The combined hematology and medical oncology fellowship training program of the George Washington University School of Medicine and Health Sciences (GW SMHS) and the Washington Veterans Administration Medical Center (VAMC) developed an ongoing research training affiliation with the National Institutes of Health (NIH) more than 10 years ago. GW SMHS and the VAMC are the sites of clinical training for both hematology and medical oncology, and fellows have the option for research training and program electives at the NIH. Fellows are not expected or required to generate any portion of their salaries.

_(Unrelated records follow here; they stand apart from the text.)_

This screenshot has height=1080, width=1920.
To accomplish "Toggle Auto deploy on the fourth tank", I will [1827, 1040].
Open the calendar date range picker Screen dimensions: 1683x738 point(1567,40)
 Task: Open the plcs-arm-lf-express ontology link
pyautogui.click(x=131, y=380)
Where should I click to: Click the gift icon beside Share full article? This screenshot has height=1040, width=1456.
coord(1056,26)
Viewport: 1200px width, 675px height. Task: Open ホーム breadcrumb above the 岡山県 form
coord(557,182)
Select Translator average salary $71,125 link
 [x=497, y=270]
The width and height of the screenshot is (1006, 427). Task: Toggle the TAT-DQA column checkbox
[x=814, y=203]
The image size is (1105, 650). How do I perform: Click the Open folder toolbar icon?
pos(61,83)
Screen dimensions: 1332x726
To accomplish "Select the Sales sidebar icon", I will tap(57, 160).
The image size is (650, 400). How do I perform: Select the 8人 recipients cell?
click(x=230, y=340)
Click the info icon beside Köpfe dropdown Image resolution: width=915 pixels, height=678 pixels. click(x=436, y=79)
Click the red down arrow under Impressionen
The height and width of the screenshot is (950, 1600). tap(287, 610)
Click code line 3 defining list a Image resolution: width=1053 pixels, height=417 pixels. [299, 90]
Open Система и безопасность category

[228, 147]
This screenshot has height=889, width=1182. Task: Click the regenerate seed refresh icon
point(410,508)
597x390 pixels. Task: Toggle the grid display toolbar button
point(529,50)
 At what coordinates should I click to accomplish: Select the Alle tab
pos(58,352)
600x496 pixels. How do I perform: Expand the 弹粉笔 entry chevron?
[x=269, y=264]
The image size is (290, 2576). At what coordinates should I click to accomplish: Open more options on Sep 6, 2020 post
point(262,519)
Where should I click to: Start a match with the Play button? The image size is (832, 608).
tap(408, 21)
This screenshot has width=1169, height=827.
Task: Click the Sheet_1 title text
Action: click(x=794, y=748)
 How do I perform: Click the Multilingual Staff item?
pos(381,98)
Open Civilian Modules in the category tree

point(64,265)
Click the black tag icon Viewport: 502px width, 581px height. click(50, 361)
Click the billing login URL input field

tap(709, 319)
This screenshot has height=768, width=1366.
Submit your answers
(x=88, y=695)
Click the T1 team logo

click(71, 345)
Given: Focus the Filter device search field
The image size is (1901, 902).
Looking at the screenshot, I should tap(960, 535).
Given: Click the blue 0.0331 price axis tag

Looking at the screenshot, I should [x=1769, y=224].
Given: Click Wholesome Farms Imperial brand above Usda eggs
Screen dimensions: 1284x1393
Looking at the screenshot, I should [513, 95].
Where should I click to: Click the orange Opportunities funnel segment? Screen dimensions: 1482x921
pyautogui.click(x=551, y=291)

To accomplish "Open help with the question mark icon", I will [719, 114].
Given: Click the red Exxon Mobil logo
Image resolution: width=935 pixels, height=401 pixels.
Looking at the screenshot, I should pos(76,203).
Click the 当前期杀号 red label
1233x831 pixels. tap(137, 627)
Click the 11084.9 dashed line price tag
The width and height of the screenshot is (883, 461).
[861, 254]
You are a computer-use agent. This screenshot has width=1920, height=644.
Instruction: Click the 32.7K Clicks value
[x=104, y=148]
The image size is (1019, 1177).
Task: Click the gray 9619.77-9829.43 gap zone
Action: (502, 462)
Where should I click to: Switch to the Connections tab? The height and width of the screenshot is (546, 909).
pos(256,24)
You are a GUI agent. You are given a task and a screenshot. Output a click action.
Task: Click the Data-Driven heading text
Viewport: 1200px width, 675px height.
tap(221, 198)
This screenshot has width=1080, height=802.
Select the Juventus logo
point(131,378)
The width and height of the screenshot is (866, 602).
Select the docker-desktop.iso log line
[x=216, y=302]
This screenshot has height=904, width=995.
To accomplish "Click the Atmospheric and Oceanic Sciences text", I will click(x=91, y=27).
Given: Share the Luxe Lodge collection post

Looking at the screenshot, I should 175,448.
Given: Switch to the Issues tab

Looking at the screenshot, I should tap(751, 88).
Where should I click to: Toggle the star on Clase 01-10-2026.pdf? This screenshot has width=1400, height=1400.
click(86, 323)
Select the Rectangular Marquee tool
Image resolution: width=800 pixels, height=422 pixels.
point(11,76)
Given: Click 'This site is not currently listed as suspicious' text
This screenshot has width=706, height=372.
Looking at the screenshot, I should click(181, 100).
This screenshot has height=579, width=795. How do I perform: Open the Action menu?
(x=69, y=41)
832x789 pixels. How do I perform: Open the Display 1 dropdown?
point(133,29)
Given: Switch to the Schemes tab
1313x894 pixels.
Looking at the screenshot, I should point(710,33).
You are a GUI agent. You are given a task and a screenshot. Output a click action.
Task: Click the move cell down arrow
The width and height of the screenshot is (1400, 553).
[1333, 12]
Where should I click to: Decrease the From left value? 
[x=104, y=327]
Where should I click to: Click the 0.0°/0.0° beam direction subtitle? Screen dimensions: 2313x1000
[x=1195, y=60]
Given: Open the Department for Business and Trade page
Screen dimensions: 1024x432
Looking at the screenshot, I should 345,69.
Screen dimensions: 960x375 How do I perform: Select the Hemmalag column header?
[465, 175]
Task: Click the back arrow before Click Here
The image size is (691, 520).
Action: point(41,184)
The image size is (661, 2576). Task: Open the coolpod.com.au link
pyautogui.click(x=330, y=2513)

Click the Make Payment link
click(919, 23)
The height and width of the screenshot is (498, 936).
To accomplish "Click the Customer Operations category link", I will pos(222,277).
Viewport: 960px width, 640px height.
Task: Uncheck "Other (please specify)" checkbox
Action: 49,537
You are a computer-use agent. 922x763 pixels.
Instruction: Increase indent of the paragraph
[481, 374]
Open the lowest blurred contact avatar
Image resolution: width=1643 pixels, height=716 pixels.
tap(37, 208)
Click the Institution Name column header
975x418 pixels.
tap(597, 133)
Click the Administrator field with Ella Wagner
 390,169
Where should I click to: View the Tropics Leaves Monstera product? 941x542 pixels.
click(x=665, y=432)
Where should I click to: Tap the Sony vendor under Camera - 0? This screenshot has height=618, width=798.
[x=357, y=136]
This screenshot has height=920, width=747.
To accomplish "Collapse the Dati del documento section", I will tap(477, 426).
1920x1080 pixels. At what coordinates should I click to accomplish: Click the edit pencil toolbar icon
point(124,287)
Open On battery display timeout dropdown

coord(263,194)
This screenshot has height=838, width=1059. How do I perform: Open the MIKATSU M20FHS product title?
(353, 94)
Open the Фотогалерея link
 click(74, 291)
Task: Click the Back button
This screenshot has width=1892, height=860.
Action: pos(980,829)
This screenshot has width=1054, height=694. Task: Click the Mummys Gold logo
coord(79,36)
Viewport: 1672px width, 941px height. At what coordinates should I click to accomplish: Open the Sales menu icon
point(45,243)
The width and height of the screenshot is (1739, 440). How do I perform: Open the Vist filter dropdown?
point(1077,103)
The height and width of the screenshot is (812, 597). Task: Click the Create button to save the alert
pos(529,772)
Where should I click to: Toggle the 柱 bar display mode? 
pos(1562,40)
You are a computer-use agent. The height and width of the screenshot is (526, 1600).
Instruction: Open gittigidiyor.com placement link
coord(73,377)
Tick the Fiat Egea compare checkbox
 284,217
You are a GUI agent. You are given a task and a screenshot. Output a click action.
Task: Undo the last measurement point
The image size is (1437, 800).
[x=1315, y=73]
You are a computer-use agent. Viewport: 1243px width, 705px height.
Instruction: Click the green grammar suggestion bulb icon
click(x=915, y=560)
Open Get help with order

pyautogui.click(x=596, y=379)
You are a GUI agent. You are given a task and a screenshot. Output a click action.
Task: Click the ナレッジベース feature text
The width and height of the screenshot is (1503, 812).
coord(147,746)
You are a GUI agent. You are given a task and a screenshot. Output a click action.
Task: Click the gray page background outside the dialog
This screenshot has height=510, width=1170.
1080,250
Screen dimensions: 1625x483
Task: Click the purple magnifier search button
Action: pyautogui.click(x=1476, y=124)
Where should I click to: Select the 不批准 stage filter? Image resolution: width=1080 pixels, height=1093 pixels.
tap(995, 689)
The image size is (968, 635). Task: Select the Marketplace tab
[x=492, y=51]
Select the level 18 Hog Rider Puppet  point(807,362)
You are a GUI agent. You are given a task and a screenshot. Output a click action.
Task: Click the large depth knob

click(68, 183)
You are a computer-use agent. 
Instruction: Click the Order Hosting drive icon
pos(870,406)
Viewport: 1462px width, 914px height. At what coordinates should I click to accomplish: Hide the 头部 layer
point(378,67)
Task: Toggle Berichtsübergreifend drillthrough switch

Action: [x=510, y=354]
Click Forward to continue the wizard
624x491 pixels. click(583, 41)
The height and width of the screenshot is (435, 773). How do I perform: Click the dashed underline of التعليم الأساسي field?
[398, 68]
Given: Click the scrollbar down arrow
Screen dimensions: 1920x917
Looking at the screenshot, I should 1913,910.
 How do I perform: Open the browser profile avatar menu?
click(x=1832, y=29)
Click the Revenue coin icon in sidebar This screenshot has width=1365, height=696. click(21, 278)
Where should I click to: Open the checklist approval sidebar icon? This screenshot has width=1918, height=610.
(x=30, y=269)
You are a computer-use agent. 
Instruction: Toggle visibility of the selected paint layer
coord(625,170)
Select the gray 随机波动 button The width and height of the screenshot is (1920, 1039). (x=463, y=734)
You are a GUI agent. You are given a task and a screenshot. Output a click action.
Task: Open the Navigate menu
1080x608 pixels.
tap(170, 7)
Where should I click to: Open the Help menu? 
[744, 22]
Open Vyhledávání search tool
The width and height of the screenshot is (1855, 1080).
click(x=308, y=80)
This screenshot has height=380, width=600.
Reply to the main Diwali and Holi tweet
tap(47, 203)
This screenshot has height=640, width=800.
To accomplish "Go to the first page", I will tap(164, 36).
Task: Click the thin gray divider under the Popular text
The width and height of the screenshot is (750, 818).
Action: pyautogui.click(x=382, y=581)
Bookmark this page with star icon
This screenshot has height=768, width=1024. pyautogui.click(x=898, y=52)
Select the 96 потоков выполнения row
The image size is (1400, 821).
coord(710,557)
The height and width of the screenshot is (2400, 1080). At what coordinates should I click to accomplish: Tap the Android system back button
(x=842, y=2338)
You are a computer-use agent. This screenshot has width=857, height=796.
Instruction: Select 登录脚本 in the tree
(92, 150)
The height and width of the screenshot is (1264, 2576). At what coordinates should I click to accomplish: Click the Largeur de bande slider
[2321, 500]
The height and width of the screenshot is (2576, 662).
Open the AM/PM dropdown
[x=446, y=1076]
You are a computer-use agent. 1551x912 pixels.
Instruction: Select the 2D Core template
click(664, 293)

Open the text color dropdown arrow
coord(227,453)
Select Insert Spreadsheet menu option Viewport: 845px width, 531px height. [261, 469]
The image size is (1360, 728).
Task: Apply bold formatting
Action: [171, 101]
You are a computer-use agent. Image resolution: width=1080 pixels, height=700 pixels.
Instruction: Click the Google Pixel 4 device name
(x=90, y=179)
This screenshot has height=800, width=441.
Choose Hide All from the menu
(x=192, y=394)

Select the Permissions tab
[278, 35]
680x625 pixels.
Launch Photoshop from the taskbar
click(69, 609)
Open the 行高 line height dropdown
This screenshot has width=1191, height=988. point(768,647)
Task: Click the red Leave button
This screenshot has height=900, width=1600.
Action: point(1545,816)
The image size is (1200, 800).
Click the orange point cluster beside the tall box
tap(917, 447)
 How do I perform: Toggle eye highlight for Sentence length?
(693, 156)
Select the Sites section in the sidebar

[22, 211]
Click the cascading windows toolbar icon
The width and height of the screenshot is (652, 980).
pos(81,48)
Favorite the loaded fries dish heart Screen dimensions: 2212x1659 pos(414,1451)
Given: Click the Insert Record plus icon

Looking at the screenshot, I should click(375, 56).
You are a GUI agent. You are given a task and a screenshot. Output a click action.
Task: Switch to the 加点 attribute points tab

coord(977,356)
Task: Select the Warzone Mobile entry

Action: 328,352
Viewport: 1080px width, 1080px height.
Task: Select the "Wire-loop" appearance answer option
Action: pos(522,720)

GW School of Medicine and Health Sciences and the GW Hospital
The fellowship program is through the GW School of Medicine and Health Sciences, which consists of educational programs and extensive clinical and basic science research, along with the GW Hospital and its large ambulatory care facility. The GW Hosital houses a 24-bed oncology unit. Patients undergoing bone marrow transplantation are housed in the four-bed bone marrow transplant unit. The hospital has an active inner-city emergency service, and full primary-, secondary-, and tertiary-care services in all medical specialties, except for pediatrics. High quality support services include diagnostic and therapeutic radiology and clinical laboratories. All clinical departments have a fully accredited residency and/or fellowship training program.
Veterans Administration Medical Center
The Veterans Administration Medical Center (VAMC) is the major teaching affiliate of GW, with internal medicine and fellowship training rotations in all subspecialties. Most other departments (surgery, pathology, urology, etc.) also share combined training programs with the GW. Since 1974, the Division of Hematology and Oncology at GW SMHS and the VAMC have had an integrated training program with equal time rotations of fellows in years one and two of hematology and oncology training.
Four full-time hematology faculty are located at VAMC. The principal activity of fellows at VAMC is the care of patients with hematologic disorders and malignancies on the VA wards. The VAMC is a central referral hospital for VA patients with hematologic malignancies and, therefore, experience with leukemia, lymphoma, and myeloma is particularly rich. In addition, regular hematologic consultations for patients with red cell disorders and coagulation/thrombosis problems are also seen. Solid tumor oncology is a separate division. GW fellows may rotate on that service on an elective basis. The VAMC also has a regular hematology outpatient clinic one half-day per week and at all other times for urgent patients. One or two fellows in the combined program may have longitudinal ambulatory care experience at the VA hospital on Thursday afternoons. VA faculty maintains active grant supported research activities in which fellows actively participate.
National Institutes of Health (NIH)
The GW-VAMC program has an affiliation agreement for hematology/oncology fellowship research training with NIH. This program is based in the NIDDK, but also involves specific laboratories in NHLBI and NCI. For areas of research not available at GW or VAMC, fellows are offered the opportunity to work with specific NIH investigators and may elect to do their research year(s) at the NIH. While at the NIH, fellows maintain their longitudinal ambulatory experience at GW or VAMC at least one half-day per week. In addition, fellows in research year(s) return to GW-VAMC for one or two months of further clinical/ward experience in oncology or hematology.
Ambulatory Care Experience
The ambulatory care facility for hematology and oncology sees more than 1000 new patients per year with 500-600 new oncology patients and 300-400 new hematology patients.
Each fellow has a longitudinal ambulatory clinic, and short-term clinics working with the various faculty members.
In the ambulatory care setting, the fellow is under the direct supervision of a designated faculty member. The fellow is given gradually increasing responsibility in the care of his/her patients to maximum independence by the end of year one. In most cases, the fellow makes the primary contact with the patient, conducts the evaluation, and devises a treatment plan.
All fellows have half-day-per-week longitudinal clinic at GW for the duration of their fellowship training. The fellow's longitudinal clinic takes priority overall other activities. Therefore, if a fellow is rotating at another hospital or the NIH, he/she is required to return for his/her half-day clinic on a weekly basis.